(Source records)

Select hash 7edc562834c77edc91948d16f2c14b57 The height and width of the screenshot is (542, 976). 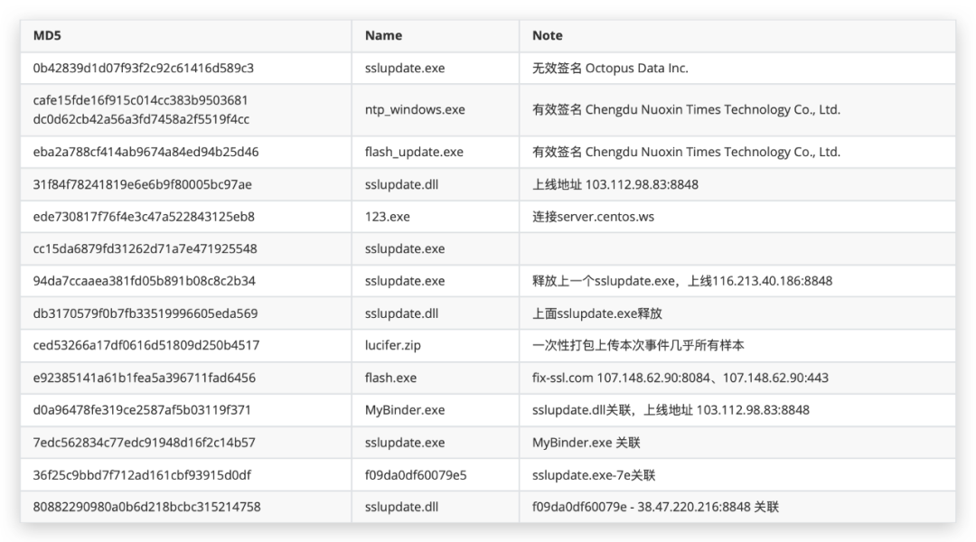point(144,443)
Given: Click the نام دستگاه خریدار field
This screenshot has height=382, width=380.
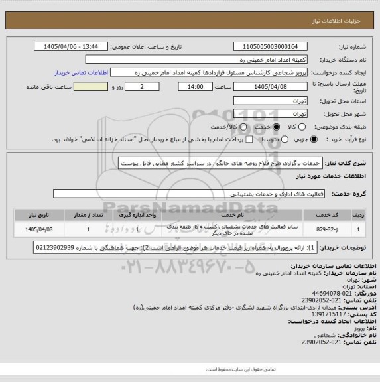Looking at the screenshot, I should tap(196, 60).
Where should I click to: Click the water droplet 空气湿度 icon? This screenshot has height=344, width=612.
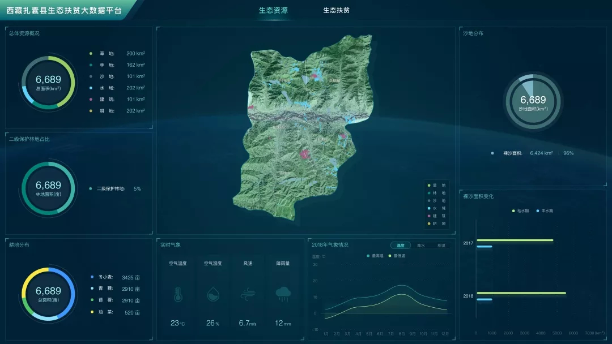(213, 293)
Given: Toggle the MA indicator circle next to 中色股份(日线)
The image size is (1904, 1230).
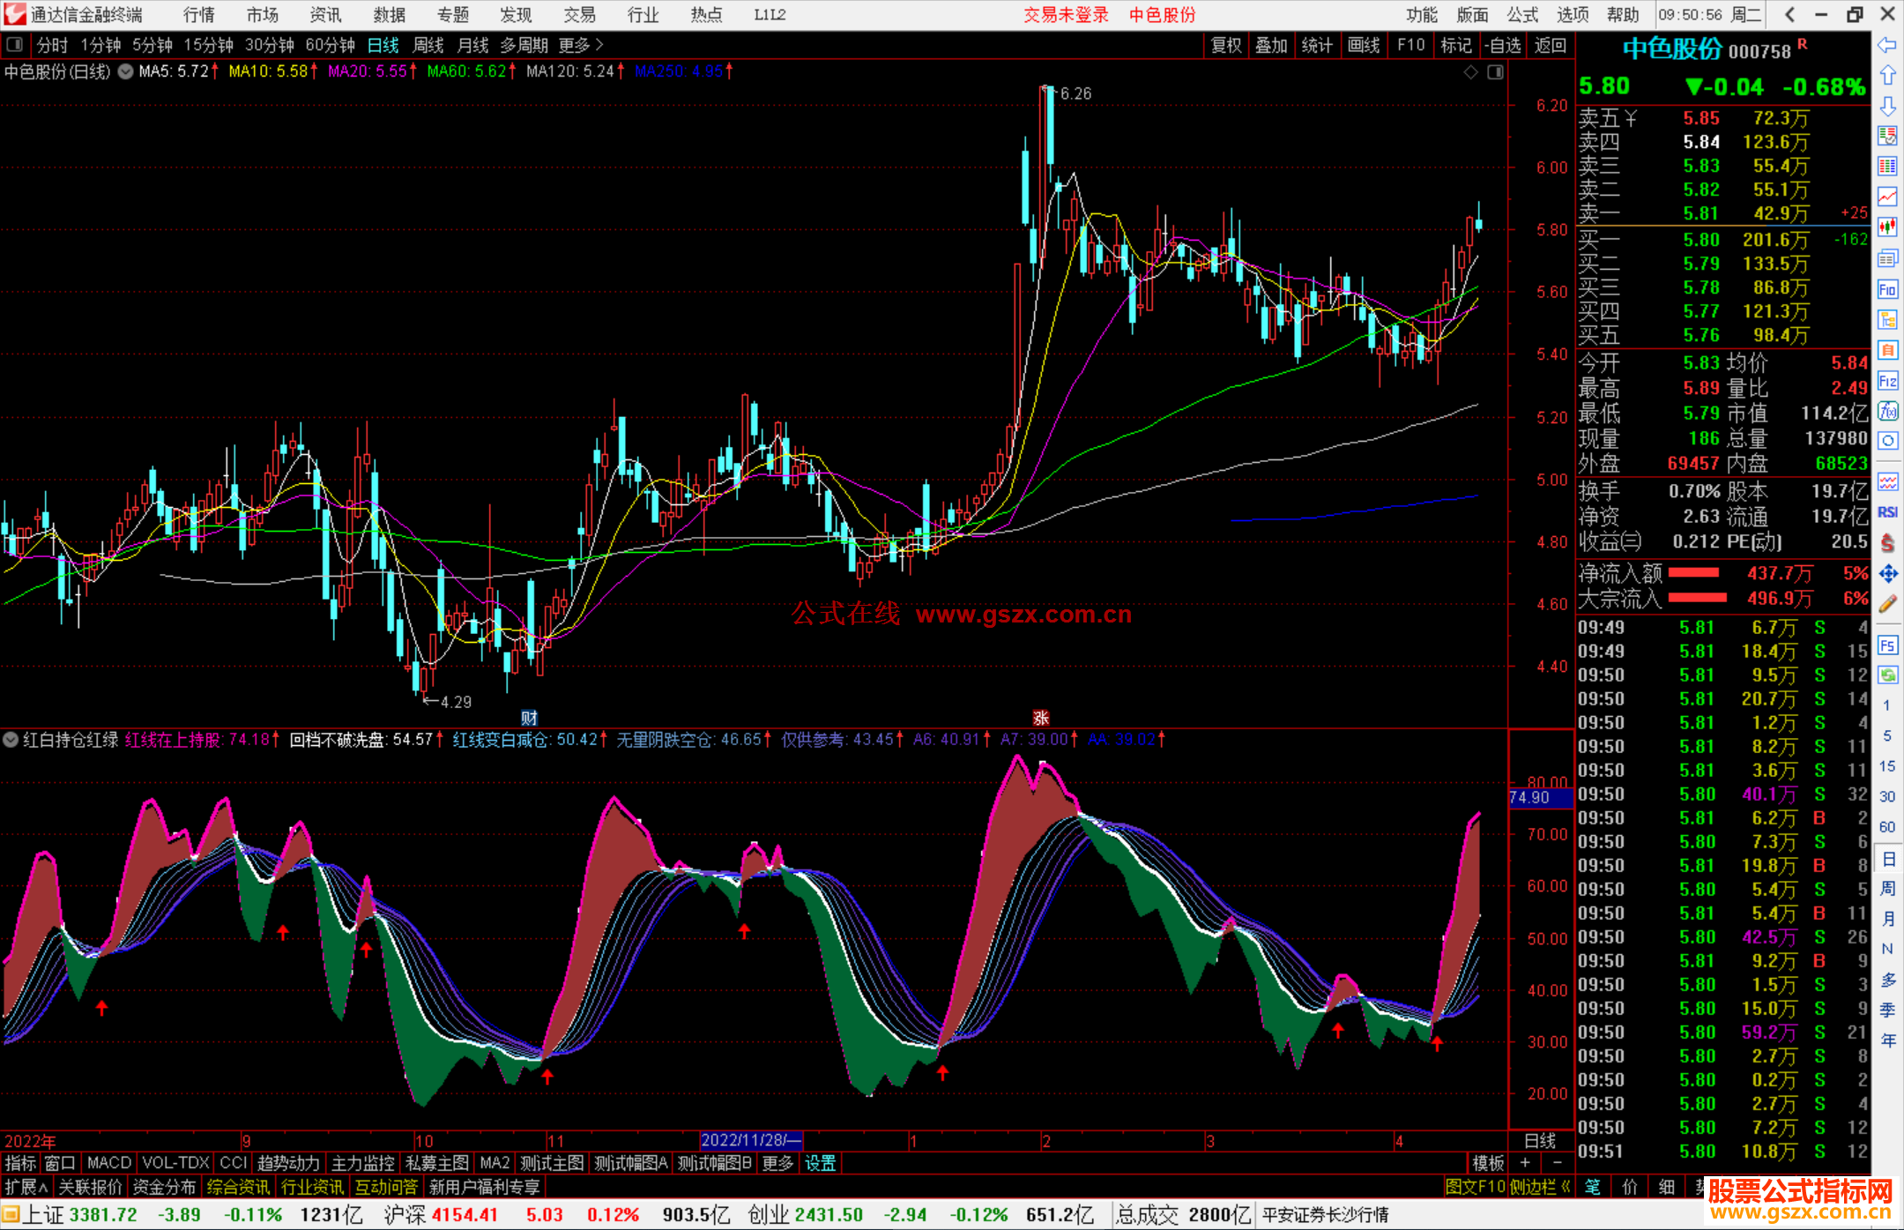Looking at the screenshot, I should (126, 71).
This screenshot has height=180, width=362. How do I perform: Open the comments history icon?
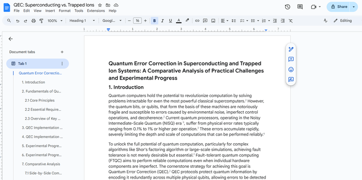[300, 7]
---
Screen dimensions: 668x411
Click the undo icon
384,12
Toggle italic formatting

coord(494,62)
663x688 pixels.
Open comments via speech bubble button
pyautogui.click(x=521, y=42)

Required task
Which lines in the listing contain the string "Open"? Pick out and copy each of them, matching capitalization exactly.

Worked answer
This screenshot has height=180, width=362. How do I perform: Open the comments history icon?
Open comments via speech bubble button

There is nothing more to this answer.